Please set down exactly the lines from the one containing "Click the 6:00 PM time axis label" through the last line of the records below, both included, with no pictures.

Supplied information
........
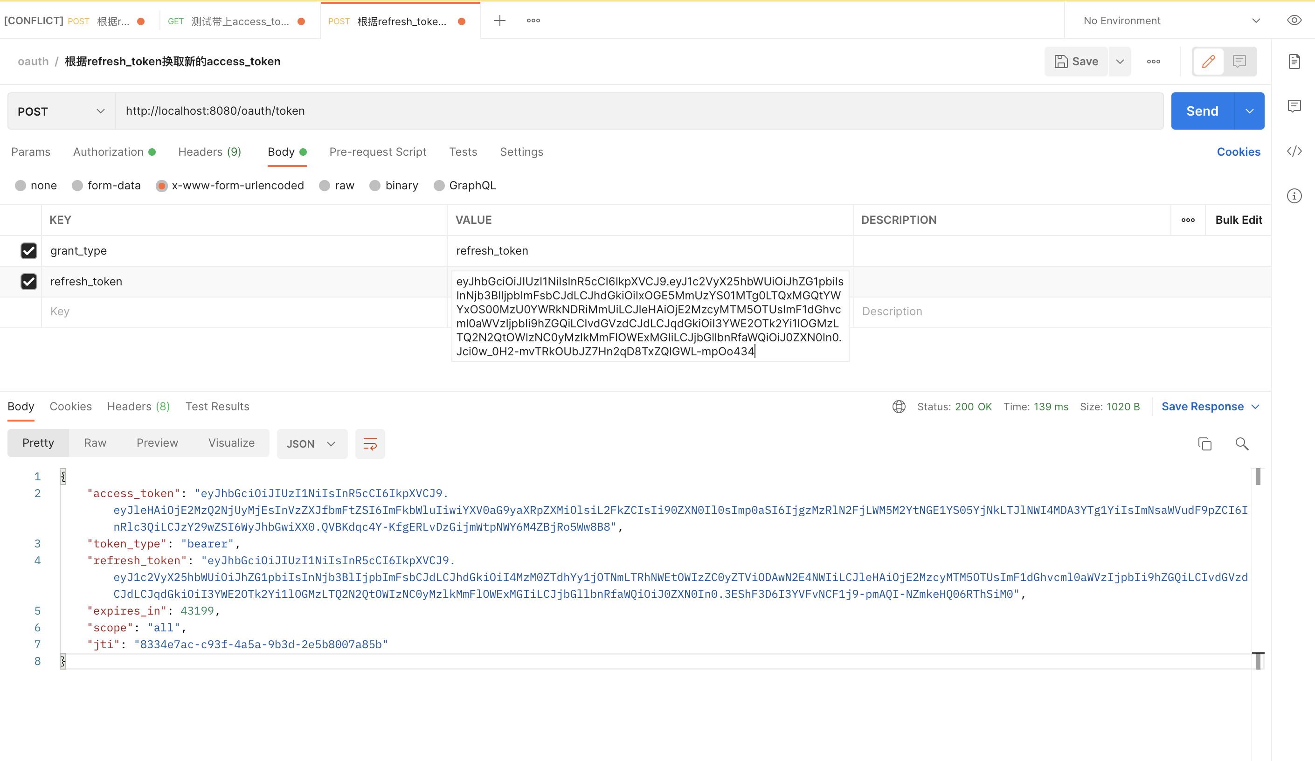Image resolution: width=1315 pixels, height=761 pixels.
Task: Switch to the Headers tab in response
Action: click(139, 406)
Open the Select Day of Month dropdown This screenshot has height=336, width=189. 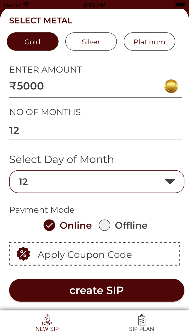(96, 182)
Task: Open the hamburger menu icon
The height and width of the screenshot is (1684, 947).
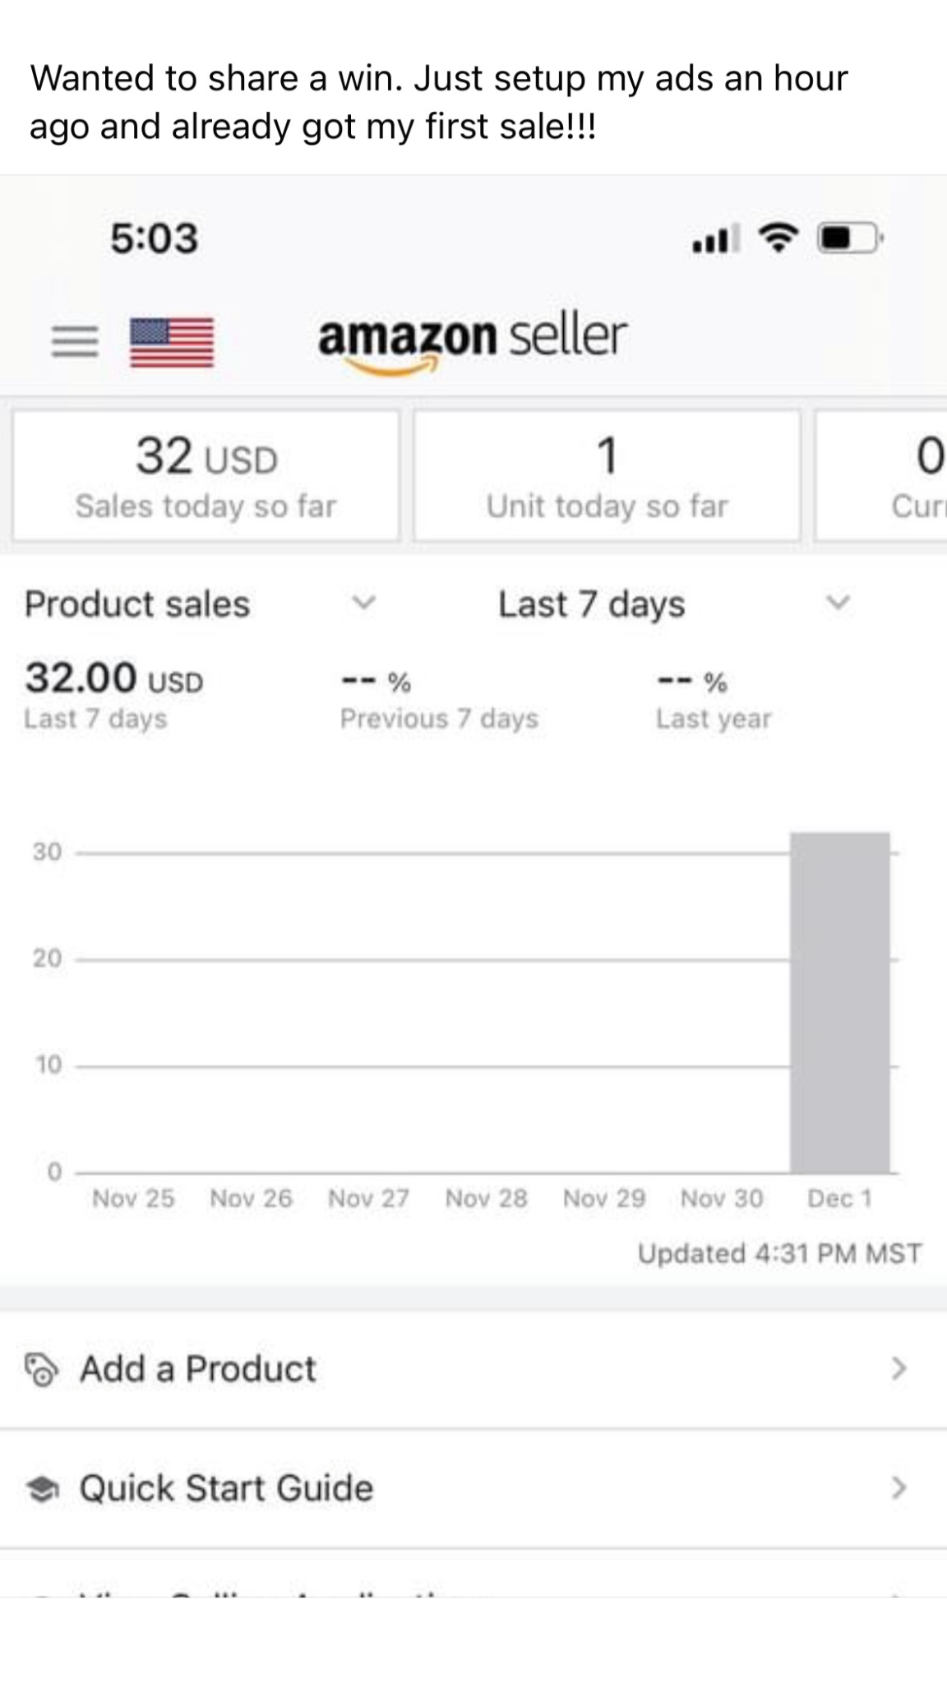Action: coord(75,340)
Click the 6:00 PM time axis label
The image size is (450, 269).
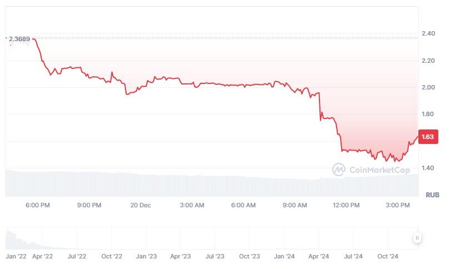pyautogui.click(x=38, y=205)
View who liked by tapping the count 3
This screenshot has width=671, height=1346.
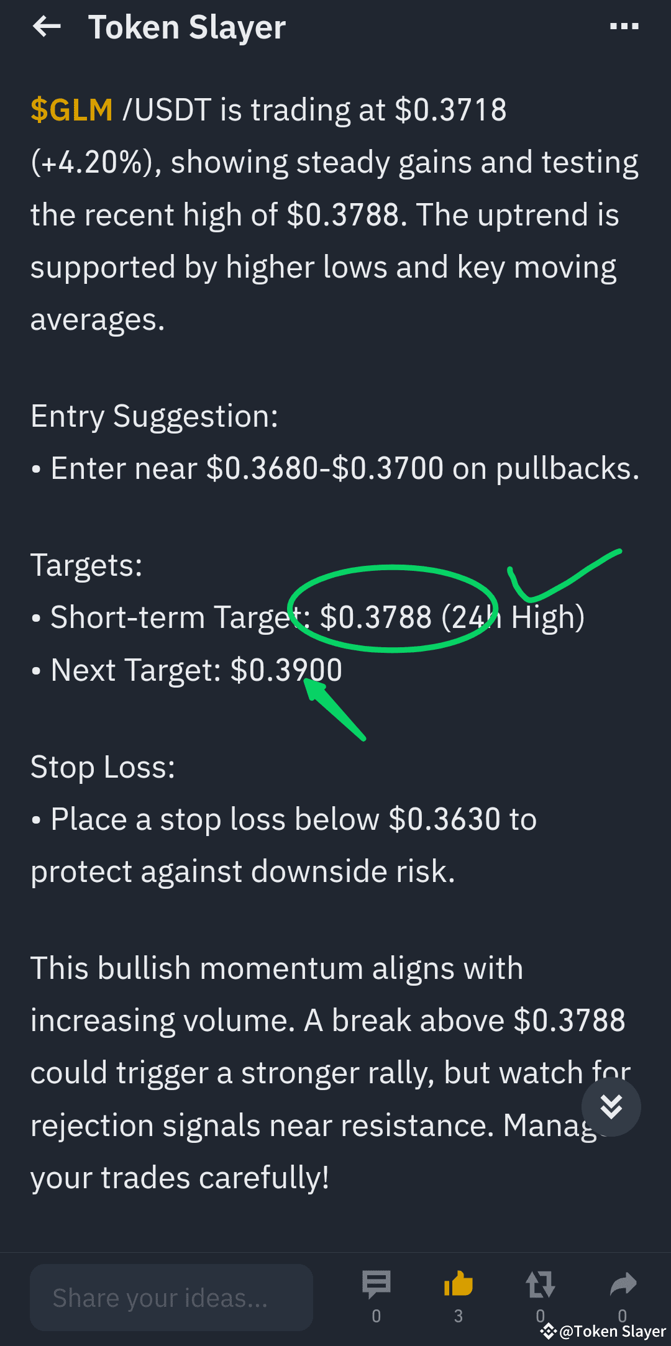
........
Solution to this problem
Click the 6:00 PM time axis label
The image size is (450, 269).
pyautogui.click(x=38, y=205)
View who liked by tapping the count 3
This screenshot has width=671, height=1346.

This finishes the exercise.